Бац! Ладонью, наотмашь, по правой щеке. Откинувшаяся набок прилизанная головка, оскаленные зубки – ну точно, крысеныш.
– Ты будешь на коленях просить у нее прощения! – и снова бац – открытой ладонью по левому уху. – В тебе, боярин, скопилось слишком много дерьма. Его давно пора выбить!
Теперь кулаком в дыхалку – и держать, держать за шиворот, не давая согнуться.
– Линии, значит, холопам правишь? Нравится это, да? Девок, значит, собственноручно? Кайф ловишь, маньяк долбанутый, извращенец сраный? – Плевать мне было, что он и половины слов не понимает. – Ну я тоже тебе чуток линию подрихтую!
Все это заняло несколько выпавших из восприятия секунд – а потом тишину разорвал его тонкий, почти детский вопль:
– Евла-а-а-ша!
Как появился человеко-медведь Евлампий, я не заметил. Просто вдруг почувствовал, как нечеловеческая, невозможная сила отрывает меня от пола, как трещит ворот моей (вернее, Сениной) безрукавки, как оттягивается сзади пояс. И мелькают, мелькают обтянутые светло-серой холстиной стены, что-то хлопает, распахивается – дверь, наверное? – вспыхивает перед глазами золотисто-розовый свет вечернего солнца, а потом – ускорение. Жуткое, фиг знает во сколько «же». Причем именно в ту самую, одну мою единственную «же» приложенную – добротным, хорошо подкованным сапогом. Дикая, проткнувшая все тело боль… И полет… не белым лебедем – черным чижиком. И свободное падение – на булыжную мостовую, счастье еще – не мордой, вывернулся в последний момент, выставил руки.

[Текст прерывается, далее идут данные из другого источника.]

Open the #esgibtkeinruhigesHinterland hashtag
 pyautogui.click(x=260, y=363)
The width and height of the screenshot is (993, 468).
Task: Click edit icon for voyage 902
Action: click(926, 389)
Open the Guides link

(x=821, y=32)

Ладони, конечно, в кровь. Пытаюсь встать – но как-то оно не встается, перед глазами плавает радужная пленка, и голову тянет куда-то назад и влево… словно она железная, а там – мощный магнит. И время внутри не тикает, застыло оно внутри, и кажется, что все тянется и тянется та пронзительная секунда боли и полета…
– Андрюша! Андрюшка!
Чьи-то руки – и не думал, что они могут быть такими сильными! – тянут меня за плечи.

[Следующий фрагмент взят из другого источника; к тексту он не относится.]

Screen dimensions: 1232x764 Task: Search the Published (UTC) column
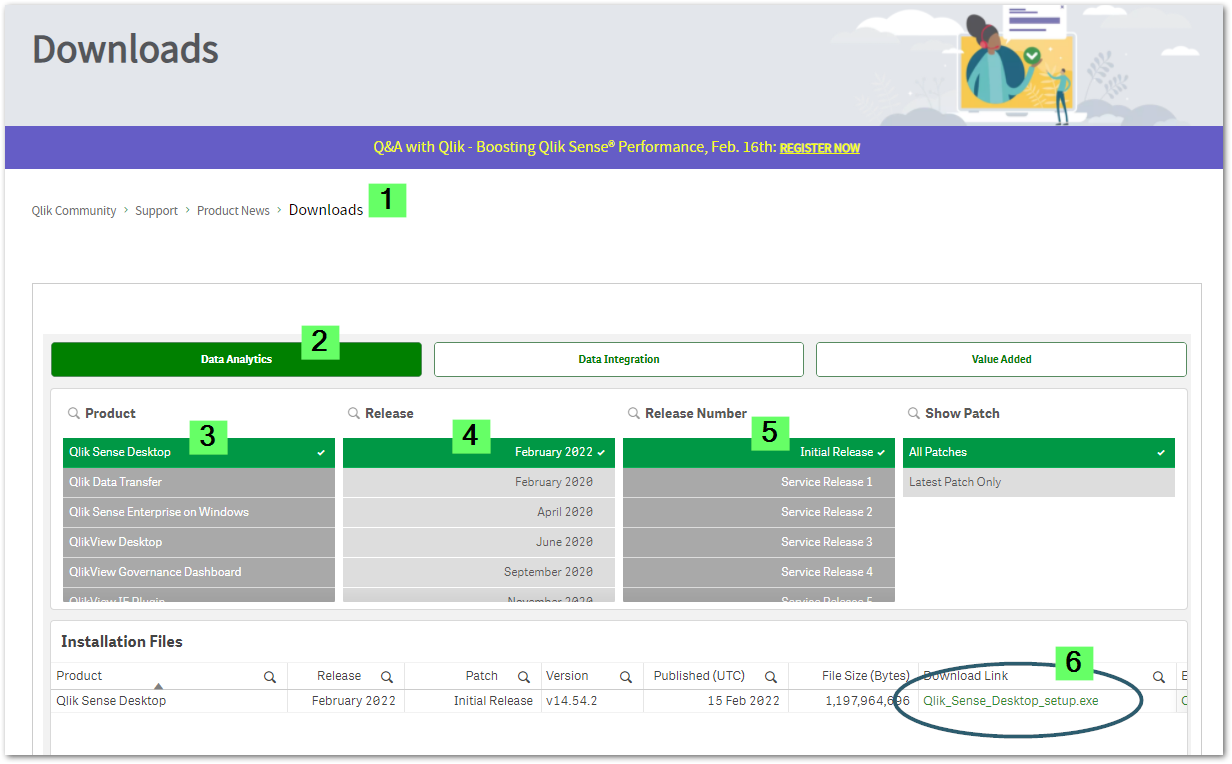coord(770,676)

– Вставай! Ты можешь встать? Что с тобой?
Кое-как все же удалось подняться на ноги. Если бы не обхватившая меня Лена – точно шлепнулся бы снова.

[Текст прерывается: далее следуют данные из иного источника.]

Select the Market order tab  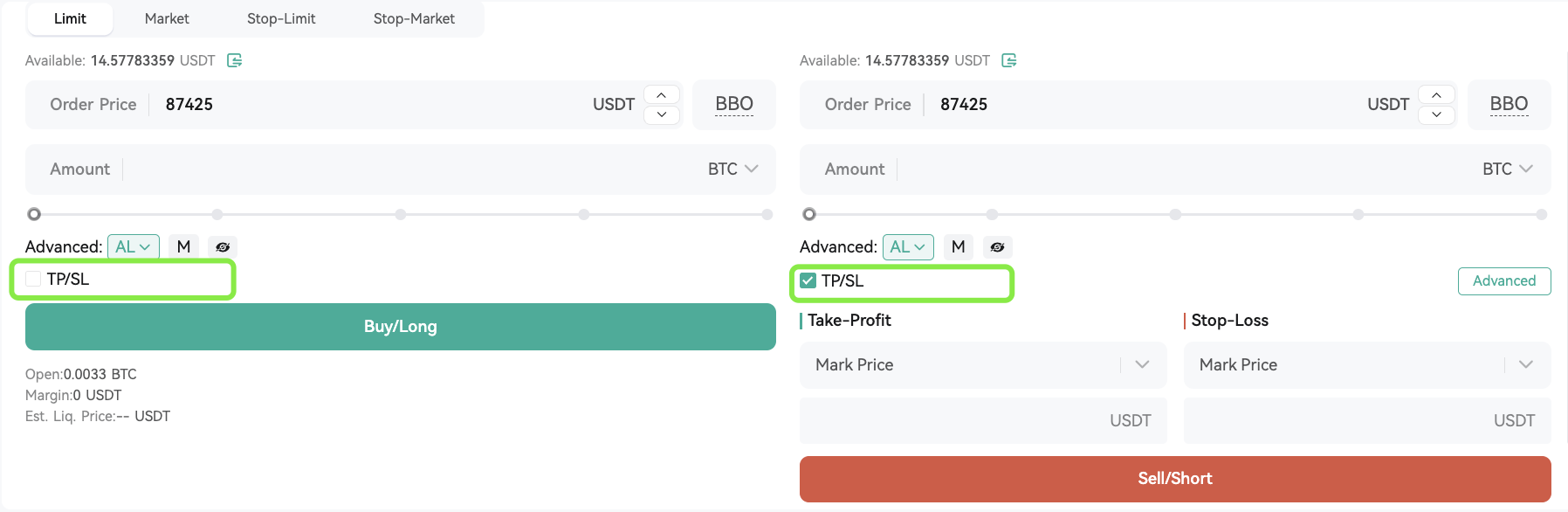(167, 18)
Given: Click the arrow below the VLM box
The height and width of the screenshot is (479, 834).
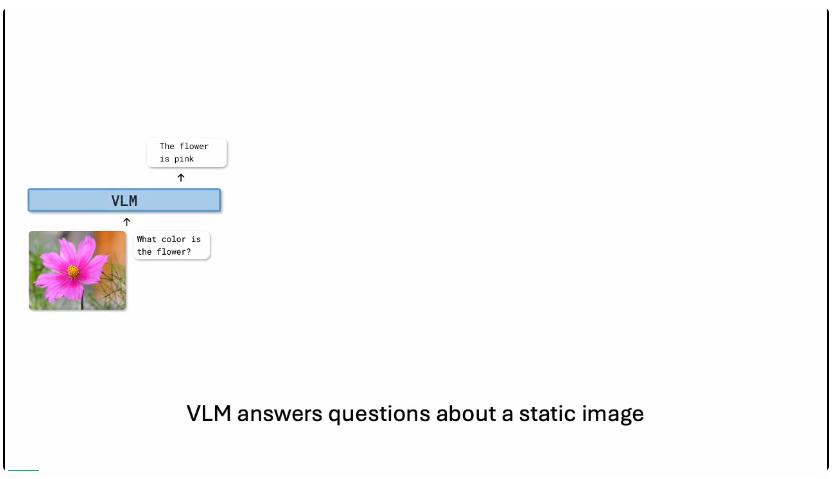Looking at the screenshot, I should click(127, 221).
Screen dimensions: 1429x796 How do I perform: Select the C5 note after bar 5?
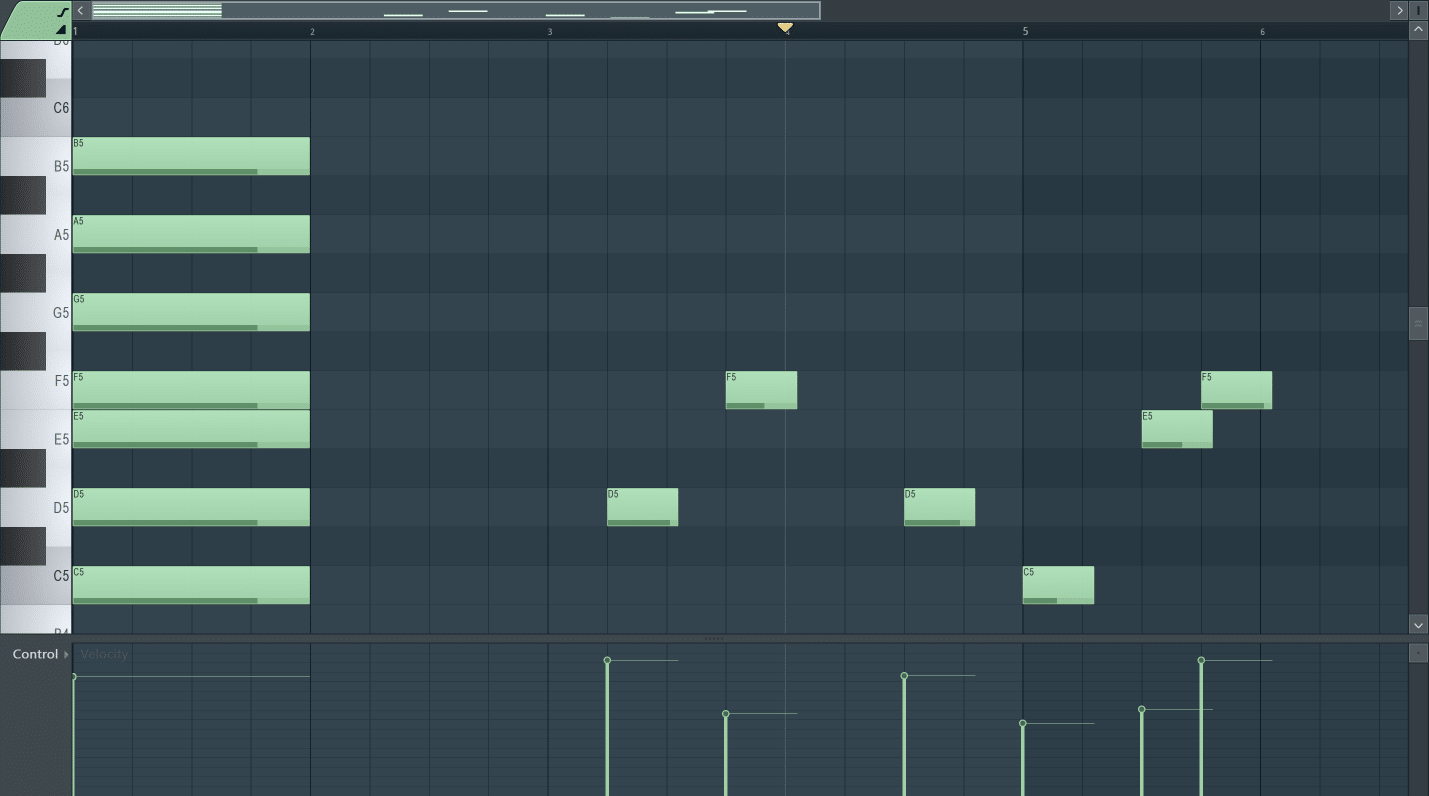point(1058,585)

– Со мной… Со мной все в порядке, – шепнул я ей в горячее, розовое в тончайших прожилках ушко. – Все нормально…
Потом пленка перед глазами лопнула, я наконец смог по-человечески осмотреться. Да, результаты впечатляющие.
Я: разорванная чуть ли не до пупа рубашка, безрукавка превратилась в две непонятно как цепляющиеся друг за друга тряпки, с ладоней содрана кожа, колени – непонятно, но, по всей видимости, разбиты. И, само собой, гнусная боль в копчике.
Лена: розовое лицо в слезах, волосы растрепаны, на белом платье – темно-бурые отпечатки. Видно, это я так хорошо за нее подержался. Да, кердык платьицу…
– Ты можешь идти? – в голосе сквозят те же слезы, что стекают со щек. Хорошо, тут девушки не красят ресницы, а то сейчас потекла бы черными разводами.
– Кажется, могу.
– Тогда пошли, Андрюша, пошли… Я тебе помогу, ты держись, ты опирайся, вот так. Голова кружится? Потом станет легче, я знаю… Сейчас ветерком обдует… Ох, Андрюшка… Ну что же ты… Как же теперь… Ты же сам не представляешь, какую кашу заварил…
Ну почему же не представляю? Мне тут уже орден можно давать – «Знатный кашевар».
1
В Крыму я был один-единственный раз в три года. Возили меня туда дедушка с бабушкой, в Мисхор. И не запомнилось мне ничего, кроме сладкого темно-красного винограда без косточек, скрипучей деревянной лестницы в доме, где мы снимали комнатушку, да еще крабов, которыми хвастался передо мною совершенно взрослый – целых восьми лет! – сосед-мальчишка. А море, солнце, воздух – все это сложилось в какой-то радужный фон, из которого невозможно было вытащить отдельные картинки.